* **Tekst**
Strona korzysta z plików cookies w celu realizacji usług i zgodnie z Polityką Plików Cookies.
Nie masz jeszcze konta na RatujemyZwierzaki.pl?
Zamknęli mnie w ciemnym chlewie. Pełnym odchodów i zapachu cierpienia.
Wiesz, to było tak dawno temu, że nie pamiętam dobrze, jak wygląda świat na zewnątrz. Nie było mi dane zobaczyć zmieniających się pór roku i poznać tego, co jest tam, gdzie nie sięga mój wzrok. Na początku jeszcze marzyłam. Jeszcze miałam nadzieję. Że zobaczę lato, mieniące się kolorami nie tylko przez mały otwór w drzwiach mojego „domu”. Że wyjdę na świat, jak inne psy i poczuję ciepło słońca padające wprost na mnie.
Ale później uświadomiłam sobie, że mój cały świat jest właśnie tam - w tym ciasnym chlewie. Byłam zamknięta, jak w małej bańce, do której głód i samotność zaglądały częściej niż człowiek. Trwałam tak od zawsze. I chociaż na każdy dźwięk zrywałam się radośnie, w nadziei, że coś się zmieni, nie zmieniało się nic. Każdego dnia tak samo się rozczarowywałam. Nikt nie przychodził. Nikt tam nie sprzątał i nikt nie dbał, bym miała odpowiednie warunki. Czasem dostałam miseczkę z jedzeniem, kiedy głośno przypominałam o swoim istnieniu.
Codziennie traciłam kawałek siebie. Kawałek nadziei. Dzisiaj nie zostało z niej już nic.
Jeszcze chwilę temu leżałam samotna i bezbronna bez cienia szansy na inne życie. A dzisiaj, choć słaba i w bardzo złym stanie, czuje troskę i ciepło od drugiego człowieka. Jak przez mgłę widzę otaczające mnie aparatury, kroplówki i ludzi, którzy walczą o moje życie. Ale czuje, że tutaj nic złego mi nie grozi. Nie mam sił, by prosić Was o cokolwiek. Nie wiem nawet, czy mam do tego prawo. Bo wszystko stało się tak nagle, bez uprzedzenia. W jednej chwili moja historia zupełnie zmieniła bieg. Tak jakby ktoś w ostatniej chwili zmienił scenariusz. Co jeszcze zaplanował dla mnie los?

* **Wyświetlane dane**

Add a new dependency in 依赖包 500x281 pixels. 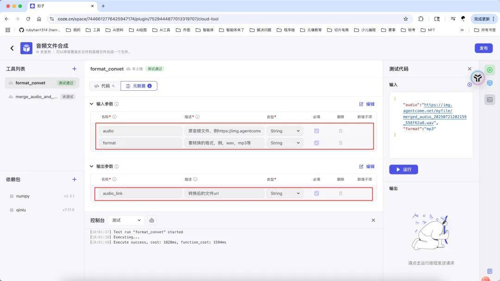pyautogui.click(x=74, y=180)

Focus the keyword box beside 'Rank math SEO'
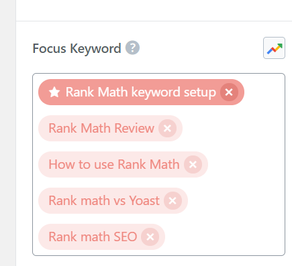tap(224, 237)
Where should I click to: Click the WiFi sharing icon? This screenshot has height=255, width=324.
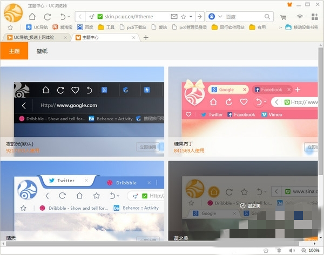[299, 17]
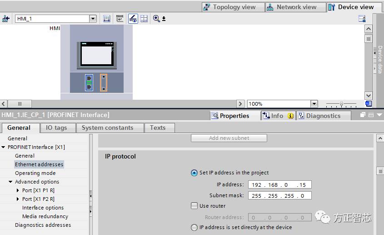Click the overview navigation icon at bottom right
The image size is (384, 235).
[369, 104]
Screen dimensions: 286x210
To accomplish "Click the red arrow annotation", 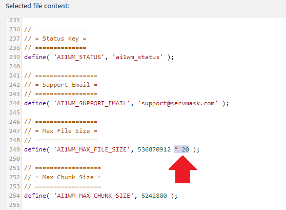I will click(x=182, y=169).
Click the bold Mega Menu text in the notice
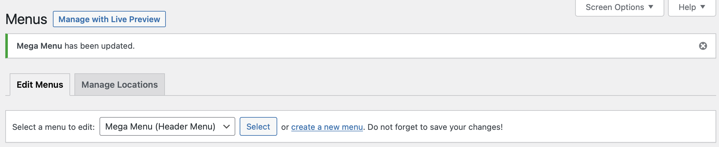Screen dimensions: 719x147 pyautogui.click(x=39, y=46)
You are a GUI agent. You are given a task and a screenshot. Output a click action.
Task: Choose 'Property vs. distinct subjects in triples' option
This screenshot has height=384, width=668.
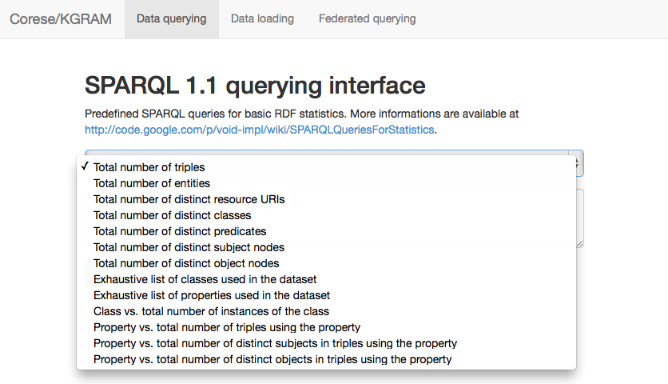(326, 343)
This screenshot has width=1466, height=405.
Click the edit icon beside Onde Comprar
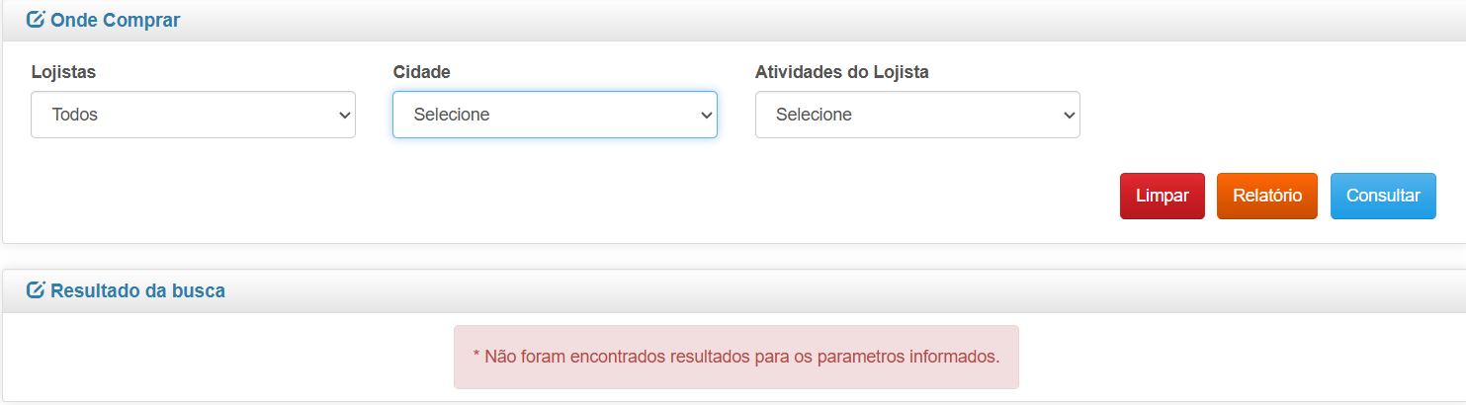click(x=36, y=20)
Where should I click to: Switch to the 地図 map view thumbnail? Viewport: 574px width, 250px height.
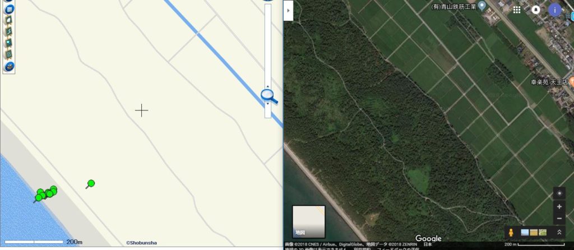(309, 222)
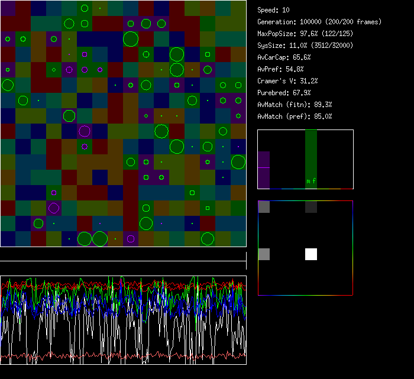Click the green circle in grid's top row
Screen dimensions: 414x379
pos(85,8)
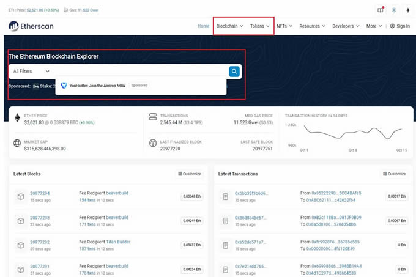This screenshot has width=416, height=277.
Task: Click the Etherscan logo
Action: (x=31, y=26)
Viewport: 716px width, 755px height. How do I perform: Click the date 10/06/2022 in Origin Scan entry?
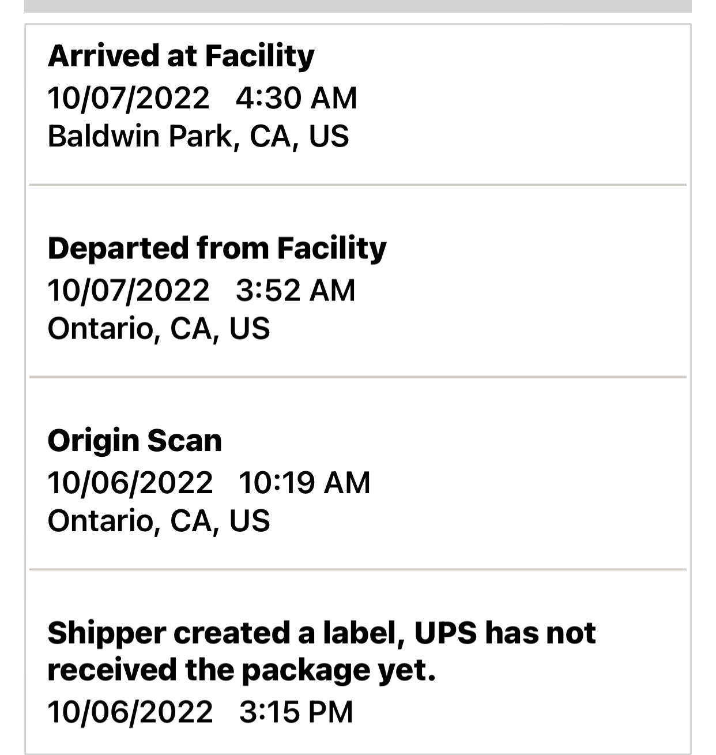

* **Zadanie 1**
Kiedy według tekstu narratorka dostawała czasem miseczkę z jedzeniem?
* **Zadanie 2**
Przepisz z tekstu fragment między słowami "Codziennie traciłam kawałek" a "dla mnie los?" włącznie, zamieniając "kroplówki" na "monitory".

* **Twoja odpowiedź 1**
Kiedy głośno przypominała o swoim istnieniu.

* **Twoja odpowiedź 2**
Codziennie traciłam kawałek siebie. Kawałek nadziei. Dzisiaj nie zostało z niej już nic.
Jeszcze chwilę temu leżałam samotna i bezbronna bez cienia szansy na inne życie. A dzisiaj, choć słaba i w bardzo złym stanie, czuje troskę i ciepło od drugiego człowieka. Jak przez mgłę widzę otaczające mnie aparatury, monitory i ludzi, którzy walczą o moje życie. Ale czuje, że tutaj nic złego mi nie grozi. Nie mam sił, by prosić Was o cokolwiek. Nie wiem nawet, czy mam do tego prawo. Bo wszystko stało się tak nagle, bez uprzedzenia. W jednej chwili moja historia zupełnie zmieniła bieg. Tak jakby ktoś w ostatniej chwili zmienił scenariusz. Co jeszcze zaplanował dla mnie los?